■ **REQUEST**: Rewrite the entries from the line containing "The width and height of the screenshot is (924, 1307)." down to the line containing "Open the 25" as a numbered list, leaving out any blank lines. Include only those lines.

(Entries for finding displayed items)
+-------+
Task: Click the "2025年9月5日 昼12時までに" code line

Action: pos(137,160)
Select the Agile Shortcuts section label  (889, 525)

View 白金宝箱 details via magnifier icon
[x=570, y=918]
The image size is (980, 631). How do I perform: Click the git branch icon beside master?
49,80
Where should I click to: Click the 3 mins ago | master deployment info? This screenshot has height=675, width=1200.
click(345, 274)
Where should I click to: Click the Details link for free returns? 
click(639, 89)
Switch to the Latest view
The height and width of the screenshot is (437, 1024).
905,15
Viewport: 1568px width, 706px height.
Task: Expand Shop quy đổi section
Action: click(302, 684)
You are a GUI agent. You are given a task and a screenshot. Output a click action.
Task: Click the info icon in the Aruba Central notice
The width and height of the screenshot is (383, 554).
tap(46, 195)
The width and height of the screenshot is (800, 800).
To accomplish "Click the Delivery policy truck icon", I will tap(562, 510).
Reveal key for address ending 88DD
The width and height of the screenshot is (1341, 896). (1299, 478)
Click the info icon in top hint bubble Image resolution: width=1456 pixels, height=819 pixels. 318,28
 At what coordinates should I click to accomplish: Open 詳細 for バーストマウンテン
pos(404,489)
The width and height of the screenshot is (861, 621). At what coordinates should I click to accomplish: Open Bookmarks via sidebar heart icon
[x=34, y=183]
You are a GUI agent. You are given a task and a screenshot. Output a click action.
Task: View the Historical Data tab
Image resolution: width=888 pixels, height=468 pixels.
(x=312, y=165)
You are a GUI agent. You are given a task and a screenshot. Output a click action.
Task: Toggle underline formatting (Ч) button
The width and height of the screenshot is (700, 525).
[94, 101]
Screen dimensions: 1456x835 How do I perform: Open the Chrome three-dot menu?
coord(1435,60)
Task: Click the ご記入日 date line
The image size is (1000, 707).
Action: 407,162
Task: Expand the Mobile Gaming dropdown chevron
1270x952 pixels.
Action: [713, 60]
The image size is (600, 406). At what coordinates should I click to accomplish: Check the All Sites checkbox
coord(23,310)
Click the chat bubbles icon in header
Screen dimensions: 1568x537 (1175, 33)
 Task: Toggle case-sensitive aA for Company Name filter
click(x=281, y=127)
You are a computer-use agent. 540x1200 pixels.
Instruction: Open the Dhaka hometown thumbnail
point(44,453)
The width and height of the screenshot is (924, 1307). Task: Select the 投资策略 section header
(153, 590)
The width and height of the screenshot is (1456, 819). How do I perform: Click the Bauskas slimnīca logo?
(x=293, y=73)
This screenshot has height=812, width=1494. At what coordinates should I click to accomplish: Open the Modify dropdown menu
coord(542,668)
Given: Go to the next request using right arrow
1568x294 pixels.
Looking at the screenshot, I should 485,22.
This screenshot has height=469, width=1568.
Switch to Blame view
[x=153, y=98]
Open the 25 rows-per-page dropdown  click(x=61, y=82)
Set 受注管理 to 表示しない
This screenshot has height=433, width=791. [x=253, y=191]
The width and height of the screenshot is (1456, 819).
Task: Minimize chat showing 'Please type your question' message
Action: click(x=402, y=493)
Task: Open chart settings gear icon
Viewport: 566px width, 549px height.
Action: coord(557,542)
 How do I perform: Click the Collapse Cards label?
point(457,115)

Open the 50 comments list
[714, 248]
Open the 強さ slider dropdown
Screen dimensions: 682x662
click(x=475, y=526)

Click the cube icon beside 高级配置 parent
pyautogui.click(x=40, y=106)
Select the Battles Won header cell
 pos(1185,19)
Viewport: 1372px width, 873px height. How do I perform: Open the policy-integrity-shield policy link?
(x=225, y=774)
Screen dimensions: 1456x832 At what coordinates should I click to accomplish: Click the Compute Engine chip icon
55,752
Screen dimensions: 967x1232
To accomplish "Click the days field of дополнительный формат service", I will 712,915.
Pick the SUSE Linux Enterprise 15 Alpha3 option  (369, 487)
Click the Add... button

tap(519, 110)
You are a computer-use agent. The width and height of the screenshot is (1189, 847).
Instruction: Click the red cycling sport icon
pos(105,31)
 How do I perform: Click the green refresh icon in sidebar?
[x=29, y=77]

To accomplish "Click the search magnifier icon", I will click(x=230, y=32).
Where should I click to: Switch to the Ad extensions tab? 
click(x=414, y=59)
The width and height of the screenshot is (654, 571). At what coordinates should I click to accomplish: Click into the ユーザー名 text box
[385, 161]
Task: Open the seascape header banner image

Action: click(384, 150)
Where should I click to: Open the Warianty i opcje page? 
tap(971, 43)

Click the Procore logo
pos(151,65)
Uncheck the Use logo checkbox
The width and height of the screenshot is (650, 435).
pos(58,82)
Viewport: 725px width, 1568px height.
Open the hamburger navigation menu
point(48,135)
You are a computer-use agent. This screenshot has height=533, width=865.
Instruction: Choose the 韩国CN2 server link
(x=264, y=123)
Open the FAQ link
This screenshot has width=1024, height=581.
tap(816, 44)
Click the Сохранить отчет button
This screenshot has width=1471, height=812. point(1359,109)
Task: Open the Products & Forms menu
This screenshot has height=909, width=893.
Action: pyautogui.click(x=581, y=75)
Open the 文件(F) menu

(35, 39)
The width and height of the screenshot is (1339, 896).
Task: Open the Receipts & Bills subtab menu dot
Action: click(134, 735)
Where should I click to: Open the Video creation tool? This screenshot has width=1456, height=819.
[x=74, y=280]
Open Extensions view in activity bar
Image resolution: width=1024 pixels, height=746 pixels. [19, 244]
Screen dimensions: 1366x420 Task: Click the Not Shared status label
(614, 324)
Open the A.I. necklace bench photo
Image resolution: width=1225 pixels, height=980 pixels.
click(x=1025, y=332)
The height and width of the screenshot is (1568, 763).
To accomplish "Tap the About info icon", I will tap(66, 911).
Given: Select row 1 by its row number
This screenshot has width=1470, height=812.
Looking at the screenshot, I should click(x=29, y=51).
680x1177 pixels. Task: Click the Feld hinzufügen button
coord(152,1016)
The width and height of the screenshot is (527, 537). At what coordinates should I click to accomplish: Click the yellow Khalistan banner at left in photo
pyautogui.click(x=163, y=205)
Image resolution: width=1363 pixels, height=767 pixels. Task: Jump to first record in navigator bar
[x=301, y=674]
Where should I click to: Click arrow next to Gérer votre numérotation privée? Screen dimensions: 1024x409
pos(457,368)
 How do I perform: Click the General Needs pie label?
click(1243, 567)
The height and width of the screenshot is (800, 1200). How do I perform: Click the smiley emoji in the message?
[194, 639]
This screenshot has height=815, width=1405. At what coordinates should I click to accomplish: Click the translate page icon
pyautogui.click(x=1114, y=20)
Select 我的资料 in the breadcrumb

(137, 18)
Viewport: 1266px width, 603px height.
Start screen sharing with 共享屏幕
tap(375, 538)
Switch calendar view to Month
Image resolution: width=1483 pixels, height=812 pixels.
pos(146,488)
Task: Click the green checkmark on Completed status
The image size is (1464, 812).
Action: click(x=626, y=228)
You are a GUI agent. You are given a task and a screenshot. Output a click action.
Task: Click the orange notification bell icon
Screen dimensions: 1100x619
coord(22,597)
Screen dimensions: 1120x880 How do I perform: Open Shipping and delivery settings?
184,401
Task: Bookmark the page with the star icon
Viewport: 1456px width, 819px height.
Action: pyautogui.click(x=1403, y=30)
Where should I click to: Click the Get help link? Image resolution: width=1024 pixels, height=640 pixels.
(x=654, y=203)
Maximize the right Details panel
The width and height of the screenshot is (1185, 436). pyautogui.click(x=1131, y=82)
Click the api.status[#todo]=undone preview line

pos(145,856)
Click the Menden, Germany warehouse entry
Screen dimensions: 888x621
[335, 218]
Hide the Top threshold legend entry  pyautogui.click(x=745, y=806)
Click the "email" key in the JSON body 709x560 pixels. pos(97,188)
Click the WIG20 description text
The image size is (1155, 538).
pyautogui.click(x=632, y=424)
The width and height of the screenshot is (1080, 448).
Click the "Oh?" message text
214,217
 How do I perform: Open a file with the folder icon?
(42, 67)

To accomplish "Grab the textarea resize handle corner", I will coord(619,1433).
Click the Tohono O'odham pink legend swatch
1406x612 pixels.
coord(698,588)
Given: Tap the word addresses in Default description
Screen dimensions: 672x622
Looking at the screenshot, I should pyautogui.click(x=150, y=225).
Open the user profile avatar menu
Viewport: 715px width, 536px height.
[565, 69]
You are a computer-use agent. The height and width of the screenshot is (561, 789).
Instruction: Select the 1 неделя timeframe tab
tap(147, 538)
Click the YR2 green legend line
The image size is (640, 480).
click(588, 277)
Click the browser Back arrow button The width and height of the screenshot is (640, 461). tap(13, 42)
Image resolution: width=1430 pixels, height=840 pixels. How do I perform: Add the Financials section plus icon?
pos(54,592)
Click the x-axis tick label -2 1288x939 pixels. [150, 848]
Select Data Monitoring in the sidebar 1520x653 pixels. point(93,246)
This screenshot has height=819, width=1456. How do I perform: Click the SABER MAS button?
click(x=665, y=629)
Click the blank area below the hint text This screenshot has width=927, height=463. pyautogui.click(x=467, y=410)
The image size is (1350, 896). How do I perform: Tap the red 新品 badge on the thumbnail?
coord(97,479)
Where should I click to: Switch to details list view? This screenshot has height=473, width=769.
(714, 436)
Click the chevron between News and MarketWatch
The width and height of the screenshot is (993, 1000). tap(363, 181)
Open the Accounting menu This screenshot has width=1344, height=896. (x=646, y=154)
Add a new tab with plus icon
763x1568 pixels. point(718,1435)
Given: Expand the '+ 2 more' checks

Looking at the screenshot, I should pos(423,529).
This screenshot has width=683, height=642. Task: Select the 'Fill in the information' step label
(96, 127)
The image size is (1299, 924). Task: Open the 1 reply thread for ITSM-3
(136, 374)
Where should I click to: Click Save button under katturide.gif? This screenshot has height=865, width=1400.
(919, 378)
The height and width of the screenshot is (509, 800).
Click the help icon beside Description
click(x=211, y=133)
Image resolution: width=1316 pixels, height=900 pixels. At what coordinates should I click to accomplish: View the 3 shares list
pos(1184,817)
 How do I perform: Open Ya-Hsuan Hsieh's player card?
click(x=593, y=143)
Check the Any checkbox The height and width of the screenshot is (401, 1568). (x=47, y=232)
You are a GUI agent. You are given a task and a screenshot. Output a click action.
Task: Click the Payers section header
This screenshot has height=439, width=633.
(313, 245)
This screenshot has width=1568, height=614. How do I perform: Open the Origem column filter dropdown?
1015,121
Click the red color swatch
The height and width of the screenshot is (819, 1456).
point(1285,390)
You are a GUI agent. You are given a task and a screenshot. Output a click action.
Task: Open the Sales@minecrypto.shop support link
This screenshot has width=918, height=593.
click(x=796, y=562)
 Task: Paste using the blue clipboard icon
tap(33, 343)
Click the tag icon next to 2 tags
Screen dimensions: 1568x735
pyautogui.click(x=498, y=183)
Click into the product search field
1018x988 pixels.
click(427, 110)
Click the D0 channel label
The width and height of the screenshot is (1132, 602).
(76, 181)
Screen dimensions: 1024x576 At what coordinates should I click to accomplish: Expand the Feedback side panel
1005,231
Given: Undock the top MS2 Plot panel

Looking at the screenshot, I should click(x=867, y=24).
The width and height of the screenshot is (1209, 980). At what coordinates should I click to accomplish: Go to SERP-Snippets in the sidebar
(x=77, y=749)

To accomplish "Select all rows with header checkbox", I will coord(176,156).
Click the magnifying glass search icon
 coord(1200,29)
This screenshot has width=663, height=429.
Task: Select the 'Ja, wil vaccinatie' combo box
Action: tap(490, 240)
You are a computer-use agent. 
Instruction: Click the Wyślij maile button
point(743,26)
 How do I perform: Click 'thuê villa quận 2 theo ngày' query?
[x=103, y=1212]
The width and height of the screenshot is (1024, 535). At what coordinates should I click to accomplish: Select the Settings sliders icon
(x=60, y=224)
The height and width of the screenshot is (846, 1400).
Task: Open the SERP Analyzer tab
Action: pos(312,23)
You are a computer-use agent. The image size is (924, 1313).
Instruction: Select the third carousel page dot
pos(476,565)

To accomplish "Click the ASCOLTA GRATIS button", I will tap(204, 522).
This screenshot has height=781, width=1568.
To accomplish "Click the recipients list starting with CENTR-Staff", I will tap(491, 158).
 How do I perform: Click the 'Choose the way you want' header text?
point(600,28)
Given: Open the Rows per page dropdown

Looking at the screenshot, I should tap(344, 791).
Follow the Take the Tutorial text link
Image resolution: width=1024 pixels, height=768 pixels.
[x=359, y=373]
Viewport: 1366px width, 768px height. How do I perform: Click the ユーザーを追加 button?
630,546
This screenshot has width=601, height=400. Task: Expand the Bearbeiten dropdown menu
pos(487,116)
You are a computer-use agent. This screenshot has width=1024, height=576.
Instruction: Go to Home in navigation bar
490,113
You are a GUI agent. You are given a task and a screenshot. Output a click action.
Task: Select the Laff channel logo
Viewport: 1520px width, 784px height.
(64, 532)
+-------+
■ **RESPONSE TO THE TASK**:
1. The width and height of the screenshot is (924, 1307). Task: Select the 投资策略 section header
2. (153, 590)
3. The width and height of the screenshot is (1456, 819). How do I perform: Click the Bauskas slimnīca logo?
4. (x=293, y=73)
5. This screenshot has height=812, width=1494. At what coordinates should I click to accomplish: Open the Modify dropdown menu
6. coord(542,668)
7. Given: Go to the next request using right arrow
8. 1568x294 pixels.
9. Looking at the screenshot, I should 485,22.
10. This screenshot has height=469, width=1568.
11. Switch to Blame view
12. [x=153, y=98]
13. Open the 25 rows-per-page dropdown  click(x=61, y=82)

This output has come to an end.